### Work request
The records below are to be quoted in full; please keep every word exact.

Dataset content below:

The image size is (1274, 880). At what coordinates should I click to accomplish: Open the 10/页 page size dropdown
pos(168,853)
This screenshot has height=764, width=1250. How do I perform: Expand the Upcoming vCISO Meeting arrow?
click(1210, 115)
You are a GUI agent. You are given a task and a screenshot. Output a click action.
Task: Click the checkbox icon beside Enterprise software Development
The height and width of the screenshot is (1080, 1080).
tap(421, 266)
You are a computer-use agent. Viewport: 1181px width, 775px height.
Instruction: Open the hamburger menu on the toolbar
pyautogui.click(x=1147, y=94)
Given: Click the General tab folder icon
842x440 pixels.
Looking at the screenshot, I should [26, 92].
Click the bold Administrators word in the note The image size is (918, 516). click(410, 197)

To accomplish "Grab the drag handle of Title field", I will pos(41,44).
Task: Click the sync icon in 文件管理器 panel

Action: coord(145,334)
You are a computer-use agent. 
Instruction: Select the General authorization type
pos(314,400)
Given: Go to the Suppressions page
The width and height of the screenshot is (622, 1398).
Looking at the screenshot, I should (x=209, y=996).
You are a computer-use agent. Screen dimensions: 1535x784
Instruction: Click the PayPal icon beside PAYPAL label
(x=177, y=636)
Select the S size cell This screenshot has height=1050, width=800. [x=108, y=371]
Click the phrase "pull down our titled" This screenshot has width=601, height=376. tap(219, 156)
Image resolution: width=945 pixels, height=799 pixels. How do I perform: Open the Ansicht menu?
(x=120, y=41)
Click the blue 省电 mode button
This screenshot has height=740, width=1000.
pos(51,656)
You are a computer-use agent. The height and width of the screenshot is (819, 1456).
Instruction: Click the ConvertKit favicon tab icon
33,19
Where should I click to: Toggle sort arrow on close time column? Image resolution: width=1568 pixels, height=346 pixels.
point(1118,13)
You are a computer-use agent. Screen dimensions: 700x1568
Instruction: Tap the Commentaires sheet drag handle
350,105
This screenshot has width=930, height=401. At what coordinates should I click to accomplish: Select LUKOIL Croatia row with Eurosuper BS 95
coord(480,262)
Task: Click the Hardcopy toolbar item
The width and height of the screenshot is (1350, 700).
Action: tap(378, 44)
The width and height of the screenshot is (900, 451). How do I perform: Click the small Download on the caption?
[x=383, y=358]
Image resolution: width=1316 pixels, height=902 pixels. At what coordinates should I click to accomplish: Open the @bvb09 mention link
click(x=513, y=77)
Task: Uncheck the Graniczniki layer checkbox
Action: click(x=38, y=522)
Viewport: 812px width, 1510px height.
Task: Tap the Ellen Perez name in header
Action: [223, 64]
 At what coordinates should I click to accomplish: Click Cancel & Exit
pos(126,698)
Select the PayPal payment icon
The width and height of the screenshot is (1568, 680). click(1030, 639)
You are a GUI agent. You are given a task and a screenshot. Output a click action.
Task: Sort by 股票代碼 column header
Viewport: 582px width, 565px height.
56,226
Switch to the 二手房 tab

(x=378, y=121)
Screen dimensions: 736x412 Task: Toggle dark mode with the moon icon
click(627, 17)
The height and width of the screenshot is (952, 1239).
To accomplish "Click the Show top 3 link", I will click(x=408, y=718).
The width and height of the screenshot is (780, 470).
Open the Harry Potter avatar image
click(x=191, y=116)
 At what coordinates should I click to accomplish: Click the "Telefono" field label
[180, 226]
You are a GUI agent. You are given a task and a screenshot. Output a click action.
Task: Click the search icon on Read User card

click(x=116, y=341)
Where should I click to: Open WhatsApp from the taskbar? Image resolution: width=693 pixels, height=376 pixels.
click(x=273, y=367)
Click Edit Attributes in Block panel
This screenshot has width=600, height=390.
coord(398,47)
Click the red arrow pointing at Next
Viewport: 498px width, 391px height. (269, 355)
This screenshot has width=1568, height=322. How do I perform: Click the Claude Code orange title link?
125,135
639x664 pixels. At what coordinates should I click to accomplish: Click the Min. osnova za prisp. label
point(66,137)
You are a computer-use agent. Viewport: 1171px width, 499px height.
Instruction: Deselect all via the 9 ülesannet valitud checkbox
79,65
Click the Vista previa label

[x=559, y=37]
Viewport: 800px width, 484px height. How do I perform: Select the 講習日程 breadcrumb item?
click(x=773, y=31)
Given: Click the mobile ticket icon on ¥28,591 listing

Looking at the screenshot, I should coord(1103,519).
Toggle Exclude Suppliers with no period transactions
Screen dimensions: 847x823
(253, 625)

End of Dataset content.

### Exercise result
The image size is (1274, 880). At what coordinates should I click to accomplish: Open the 10/页 page size dropdown
pos(168,853)
This screenshot has height=764, width=1250. How do I perform: Expand the Upcoming vCISO Meeting arrow?
click(1210, 115)
You are a GUI agent. You are given a task and a screenshot. Output a click action.
Task: Click the checkbox icon beside Enterprise software Development
The height and width of the screenshot is (1080, 1080).
tap(421, 266)
You are a computer-use agent. Viewport: 1181px width, 775px height.
Instruction: Open the hamburger menu on the toolbar
pyautogui.click(x=1147, y=94)
Given: Click the General tab folder icon
842x440 pixels.
Looking at the screenshot, I should [26, 92].
Click the bold Administrators word in the note The image size is (918, 516). click(410, 197)

To accomplish "Grab the drag handle of Title field", I will pos(41,44).
Task: Click the sync icon in 文件管理器 panel

Action: coord(145,334)
You are a computer-use agent. 
Instruction: Select the General authorization type
pos(314,400)
Given: Go to the Suppressions page
The width and height of the screenshot is (622, 1398).
Looking at the screenshot, I should (x=209, y=996).
You are a computer-use agent. Screen dimensions: 1535x784
Instruction: Click the PayPal icon beside PAYPAL label
(x=177, y=636)
Select the S size cell This screenshot has height=1050, width=800. [x=108, y=371]
Click the phrase "pull down our titled" This screenshot has width=601, height=376. tap(219, 156)
Image resolution: width=945 pixels, height=799 pixels. How do I perform: Open the Ansicht menu?
(x=120, y=41)
Click the blue 省电 mode button
This screenshot has height=740, width=1000.
pos(51,656)
You are a computer-use agent. The height and width of the screenshot is (819, 1456).
Instruction: Click the ConvertKit favicon tab icon
33,19
Where should I click to: Toggle sort arrow on close time column? Image resolution: width=1568 pixels, height=346 pixels.
point(1118,13)
You are a computer-use agent. Screen dimensions: 700x1568
Instruction: Tap the Commentaires sheet drag handle
350,105
This screenshot has width=930, height=401. At what coordinates should I click to accomplish: Select LUKOIL Croatia row with Eurosuper BS 95
coord(480,262)
Task: Click the Hardcopy toolbar item
The width and height of the screenshot is (1350, 700).
Action: tap(378, 44)
The width and height of the screenshot is (900, 451). How do I perform: Click the small Download on the caption?
[x=383, y=358]
Image resolution: width=1316 pixels, height=902 pixels. At what coordinates should I click to accomplish: Open the @bvb09 mention link
click(x=513, y=77)
Task: Uncheck the Graniczniki layer checkbox
Action: click(x=38, y=522)
Viewport: 812px width, 1510px height.
Task: Tap the Ellen Perez name in header
Action: [223, 64]
 At what coordinates should I click to accomplish: Click Cancel & Exit
pos(126,698)
Select the PayPal payment icon
The width and height of the screenshot is (1568, 680). click(1030, 639)
You are a GUI agent. You are given a task and a screenshot. Output a click action.
Task: Sort by 股票代碼 column header
Viewport: 582px width, 565px height.
56,226
Switch to the 二手房 tab

(x=378, y=121)
Screen dimensions: 736x412 Task: Toggle dark mode with the moon icon
click(627, 17)
The height and width of the screenshot is (952, 1239).
To accomplish "Click the Show top 3 link", I will click(x=408, y=718).
The width and height of the screenshot is (780, 470).
Open the Harry Potter avatar image
click(x=191, y=116)
 At what coordinates should I click to accomplish: Click the "Telefono" field label
[180, 226]
You are a GUI agent. You are given a task and a screenshot. Output a click action.
Task: Click the search icon on Read User card

click(x=116, y=341)
Where should I click to: Open WhatsApp from the taskbar? Image resolution: width=693 pixels, height=376 pixels.
click(x=273, y=367)
Click Edit Attributes in Block panel
This screenshot has width=600, height=390.
coord(398,47)
Click the red arrow pointing at Next
Viewport: 498px width, 391px height. (269, 355)
This screenshot has width=1568, height=322. How do I perform: Click the Claude Code orange title link?
125,135
639x664 pixels. At what coordinates should I click to accomplish: Click the Min. osnova za prisp. label
point(66,137)
You are a computer-use agent. Viewport: 1171px width, 499px height.
Instruction: Deselect all via the 9 ülesannet valitud checkbox
79,65
Click the Vista previa label

[x=559, y=37]
Viewport: 800px width, 484px height. How do I perform: Select the 講習日程 breadcrumb item?
click(x=773, y=31)
Given: Click the mobile ticket icon on ¥28,591 listing

Looking at the screenshot, I should coord(1103,519).
Toggle Exclude Suppliers with no period transactions
Screen dimensions: 847x823
(253, 625)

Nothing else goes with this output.